Your reply must be one number: the count of lines in the data below that contain "computer".

[Opening Data for this exercise section]

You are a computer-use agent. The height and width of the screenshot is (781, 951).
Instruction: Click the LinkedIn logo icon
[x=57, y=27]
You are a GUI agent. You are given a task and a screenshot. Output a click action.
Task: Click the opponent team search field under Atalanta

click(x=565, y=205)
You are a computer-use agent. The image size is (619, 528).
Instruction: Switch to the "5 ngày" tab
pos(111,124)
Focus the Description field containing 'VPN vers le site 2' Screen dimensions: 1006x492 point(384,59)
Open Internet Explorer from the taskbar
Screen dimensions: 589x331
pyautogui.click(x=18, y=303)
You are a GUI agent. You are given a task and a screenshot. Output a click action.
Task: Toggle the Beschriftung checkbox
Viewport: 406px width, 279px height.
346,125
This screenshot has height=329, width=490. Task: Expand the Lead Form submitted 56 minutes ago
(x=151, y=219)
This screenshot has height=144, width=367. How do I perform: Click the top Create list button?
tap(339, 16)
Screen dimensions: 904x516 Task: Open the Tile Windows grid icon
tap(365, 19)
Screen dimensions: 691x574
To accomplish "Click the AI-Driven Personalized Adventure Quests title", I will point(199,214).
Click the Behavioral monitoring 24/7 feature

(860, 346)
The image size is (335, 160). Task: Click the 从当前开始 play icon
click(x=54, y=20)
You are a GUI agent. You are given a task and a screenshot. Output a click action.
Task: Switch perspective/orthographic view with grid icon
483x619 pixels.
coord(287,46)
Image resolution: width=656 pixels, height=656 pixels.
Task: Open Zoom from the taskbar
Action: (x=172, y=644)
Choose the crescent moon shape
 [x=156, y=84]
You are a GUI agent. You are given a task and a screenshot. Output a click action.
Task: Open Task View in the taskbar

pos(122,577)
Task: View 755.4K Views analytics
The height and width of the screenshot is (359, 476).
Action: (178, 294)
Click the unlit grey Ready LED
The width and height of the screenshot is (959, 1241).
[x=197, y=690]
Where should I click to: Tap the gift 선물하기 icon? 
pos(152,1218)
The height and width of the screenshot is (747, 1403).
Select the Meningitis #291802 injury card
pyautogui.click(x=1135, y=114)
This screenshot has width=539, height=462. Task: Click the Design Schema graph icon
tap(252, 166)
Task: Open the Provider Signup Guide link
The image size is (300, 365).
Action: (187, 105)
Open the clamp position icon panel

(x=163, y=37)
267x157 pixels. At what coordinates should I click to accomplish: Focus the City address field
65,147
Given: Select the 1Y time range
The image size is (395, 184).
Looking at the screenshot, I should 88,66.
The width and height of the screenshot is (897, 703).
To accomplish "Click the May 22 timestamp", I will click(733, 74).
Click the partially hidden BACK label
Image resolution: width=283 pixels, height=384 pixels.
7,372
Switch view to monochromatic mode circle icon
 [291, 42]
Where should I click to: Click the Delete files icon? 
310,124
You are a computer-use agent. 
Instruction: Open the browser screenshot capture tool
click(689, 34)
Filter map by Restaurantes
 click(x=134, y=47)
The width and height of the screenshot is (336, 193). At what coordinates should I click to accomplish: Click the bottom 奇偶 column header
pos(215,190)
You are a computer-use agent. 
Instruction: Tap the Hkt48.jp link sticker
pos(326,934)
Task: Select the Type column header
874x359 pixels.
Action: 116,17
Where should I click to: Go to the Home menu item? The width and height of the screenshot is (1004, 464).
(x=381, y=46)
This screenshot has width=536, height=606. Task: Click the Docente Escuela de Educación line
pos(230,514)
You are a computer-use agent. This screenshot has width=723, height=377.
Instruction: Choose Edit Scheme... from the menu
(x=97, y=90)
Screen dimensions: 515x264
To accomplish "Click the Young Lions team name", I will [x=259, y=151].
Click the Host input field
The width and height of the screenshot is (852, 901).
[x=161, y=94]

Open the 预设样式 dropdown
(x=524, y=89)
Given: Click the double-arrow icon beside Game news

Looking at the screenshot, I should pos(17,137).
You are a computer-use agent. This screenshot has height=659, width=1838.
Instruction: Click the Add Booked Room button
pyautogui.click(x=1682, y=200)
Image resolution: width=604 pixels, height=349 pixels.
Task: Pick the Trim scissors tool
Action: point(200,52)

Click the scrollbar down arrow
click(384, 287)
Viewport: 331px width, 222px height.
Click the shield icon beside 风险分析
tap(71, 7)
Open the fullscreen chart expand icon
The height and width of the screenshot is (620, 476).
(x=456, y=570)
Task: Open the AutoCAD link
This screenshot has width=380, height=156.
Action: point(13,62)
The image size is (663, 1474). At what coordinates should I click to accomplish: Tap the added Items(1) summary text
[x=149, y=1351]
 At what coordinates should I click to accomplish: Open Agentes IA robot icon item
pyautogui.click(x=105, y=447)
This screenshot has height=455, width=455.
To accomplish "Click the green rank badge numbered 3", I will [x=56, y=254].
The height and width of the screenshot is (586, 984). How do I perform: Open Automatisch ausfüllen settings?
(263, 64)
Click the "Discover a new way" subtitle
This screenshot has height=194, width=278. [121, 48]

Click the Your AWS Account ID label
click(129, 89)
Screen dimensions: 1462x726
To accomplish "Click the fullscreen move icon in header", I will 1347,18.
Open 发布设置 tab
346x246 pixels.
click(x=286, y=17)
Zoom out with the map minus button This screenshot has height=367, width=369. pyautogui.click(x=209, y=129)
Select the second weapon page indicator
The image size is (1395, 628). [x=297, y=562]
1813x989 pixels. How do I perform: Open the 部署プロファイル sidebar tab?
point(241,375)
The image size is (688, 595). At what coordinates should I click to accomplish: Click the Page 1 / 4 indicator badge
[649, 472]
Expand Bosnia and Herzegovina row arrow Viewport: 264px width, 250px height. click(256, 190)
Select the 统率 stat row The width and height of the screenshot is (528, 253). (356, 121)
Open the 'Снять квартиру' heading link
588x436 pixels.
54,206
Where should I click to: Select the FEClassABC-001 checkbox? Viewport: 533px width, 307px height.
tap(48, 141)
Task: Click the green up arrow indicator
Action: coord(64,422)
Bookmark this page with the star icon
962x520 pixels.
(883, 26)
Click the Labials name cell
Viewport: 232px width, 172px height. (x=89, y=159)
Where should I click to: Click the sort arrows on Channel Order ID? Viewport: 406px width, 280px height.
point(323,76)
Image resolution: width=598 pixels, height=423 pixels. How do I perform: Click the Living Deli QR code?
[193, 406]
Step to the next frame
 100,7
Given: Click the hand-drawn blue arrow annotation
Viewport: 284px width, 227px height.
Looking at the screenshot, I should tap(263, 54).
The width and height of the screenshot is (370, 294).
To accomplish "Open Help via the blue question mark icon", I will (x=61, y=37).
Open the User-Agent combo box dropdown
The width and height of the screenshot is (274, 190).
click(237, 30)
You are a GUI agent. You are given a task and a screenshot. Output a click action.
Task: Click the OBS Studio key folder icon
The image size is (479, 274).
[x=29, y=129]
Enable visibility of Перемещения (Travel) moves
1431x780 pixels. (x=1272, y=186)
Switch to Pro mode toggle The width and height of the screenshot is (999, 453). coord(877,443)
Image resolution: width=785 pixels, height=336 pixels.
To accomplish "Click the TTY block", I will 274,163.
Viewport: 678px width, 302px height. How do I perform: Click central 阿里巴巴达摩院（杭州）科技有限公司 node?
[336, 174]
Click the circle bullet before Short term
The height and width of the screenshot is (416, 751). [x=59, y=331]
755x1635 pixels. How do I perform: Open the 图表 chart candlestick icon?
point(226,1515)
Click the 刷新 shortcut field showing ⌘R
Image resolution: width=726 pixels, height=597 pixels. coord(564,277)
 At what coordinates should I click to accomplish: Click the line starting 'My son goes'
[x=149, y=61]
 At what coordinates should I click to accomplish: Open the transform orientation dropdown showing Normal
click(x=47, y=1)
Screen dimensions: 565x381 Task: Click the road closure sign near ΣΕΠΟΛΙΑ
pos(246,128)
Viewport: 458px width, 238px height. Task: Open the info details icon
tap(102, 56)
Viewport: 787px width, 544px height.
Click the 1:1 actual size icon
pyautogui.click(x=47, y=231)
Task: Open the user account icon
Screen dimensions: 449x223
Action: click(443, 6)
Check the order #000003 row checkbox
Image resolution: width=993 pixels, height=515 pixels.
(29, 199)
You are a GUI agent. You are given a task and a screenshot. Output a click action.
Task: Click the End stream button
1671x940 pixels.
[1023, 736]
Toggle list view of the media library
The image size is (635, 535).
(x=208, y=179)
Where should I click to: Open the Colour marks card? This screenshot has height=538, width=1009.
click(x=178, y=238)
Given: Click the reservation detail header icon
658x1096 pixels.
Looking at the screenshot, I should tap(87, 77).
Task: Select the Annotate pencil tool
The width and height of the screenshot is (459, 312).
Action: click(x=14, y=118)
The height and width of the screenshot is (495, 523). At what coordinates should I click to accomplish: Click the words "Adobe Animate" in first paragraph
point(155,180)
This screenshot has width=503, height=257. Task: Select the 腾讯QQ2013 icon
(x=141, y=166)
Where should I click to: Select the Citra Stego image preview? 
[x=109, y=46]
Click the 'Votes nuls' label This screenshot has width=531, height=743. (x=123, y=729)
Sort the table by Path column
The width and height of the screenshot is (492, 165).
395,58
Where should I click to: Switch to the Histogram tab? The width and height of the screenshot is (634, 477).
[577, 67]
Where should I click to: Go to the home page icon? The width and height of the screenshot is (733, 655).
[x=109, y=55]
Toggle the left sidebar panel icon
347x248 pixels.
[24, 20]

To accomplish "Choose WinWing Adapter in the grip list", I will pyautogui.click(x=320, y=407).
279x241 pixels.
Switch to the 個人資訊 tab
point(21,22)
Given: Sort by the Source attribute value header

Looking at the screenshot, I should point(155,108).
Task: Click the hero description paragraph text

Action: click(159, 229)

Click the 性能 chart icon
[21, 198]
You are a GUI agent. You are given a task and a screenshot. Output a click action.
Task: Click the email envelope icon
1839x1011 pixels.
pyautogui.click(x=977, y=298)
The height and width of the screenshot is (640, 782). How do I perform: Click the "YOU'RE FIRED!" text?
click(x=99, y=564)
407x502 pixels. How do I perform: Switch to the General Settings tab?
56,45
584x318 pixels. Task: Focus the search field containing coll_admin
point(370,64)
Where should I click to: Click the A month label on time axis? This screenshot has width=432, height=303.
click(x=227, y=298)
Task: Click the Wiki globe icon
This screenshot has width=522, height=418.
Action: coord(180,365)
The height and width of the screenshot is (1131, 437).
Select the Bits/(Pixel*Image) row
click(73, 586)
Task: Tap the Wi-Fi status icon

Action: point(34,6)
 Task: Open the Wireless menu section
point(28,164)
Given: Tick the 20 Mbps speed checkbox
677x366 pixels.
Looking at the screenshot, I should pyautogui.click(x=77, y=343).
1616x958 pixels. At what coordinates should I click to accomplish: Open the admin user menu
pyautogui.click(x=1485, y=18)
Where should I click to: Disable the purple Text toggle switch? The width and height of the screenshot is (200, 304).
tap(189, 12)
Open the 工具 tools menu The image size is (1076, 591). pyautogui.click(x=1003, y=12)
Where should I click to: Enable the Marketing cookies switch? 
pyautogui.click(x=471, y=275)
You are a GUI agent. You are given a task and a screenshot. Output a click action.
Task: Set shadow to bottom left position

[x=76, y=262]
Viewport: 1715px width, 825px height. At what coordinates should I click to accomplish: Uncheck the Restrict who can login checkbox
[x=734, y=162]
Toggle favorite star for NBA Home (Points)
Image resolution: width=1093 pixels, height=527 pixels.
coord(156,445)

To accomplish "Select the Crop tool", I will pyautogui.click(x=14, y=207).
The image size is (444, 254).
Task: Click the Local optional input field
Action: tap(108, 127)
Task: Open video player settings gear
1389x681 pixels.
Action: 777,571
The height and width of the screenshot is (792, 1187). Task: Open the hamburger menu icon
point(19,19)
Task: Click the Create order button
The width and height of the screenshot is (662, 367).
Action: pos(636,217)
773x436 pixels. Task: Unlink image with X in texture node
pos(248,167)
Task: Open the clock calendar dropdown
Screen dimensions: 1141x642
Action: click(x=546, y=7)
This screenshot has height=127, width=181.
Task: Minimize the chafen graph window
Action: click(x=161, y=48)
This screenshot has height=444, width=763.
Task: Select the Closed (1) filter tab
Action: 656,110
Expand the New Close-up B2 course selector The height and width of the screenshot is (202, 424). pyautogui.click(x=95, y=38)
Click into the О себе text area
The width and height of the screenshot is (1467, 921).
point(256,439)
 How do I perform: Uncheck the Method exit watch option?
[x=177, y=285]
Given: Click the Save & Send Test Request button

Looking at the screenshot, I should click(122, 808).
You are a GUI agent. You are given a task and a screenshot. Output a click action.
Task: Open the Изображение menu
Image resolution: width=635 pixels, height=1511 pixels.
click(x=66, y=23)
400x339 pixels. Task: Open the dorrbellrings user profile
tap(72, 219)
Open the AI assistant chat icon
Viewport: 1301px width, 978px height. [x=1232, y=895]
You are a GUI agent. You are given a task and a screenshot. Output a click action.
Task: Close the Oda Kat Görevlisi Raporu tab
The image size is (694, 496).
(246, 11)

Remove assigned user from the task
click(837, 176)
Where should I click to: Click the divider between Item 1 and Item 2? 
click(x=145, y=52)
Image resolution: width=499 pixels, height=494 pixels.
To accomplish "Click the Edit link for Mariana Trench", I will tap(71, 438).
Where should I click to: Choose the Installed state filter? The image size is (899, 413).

[Closing Data for this exercise section]

Exercise output
6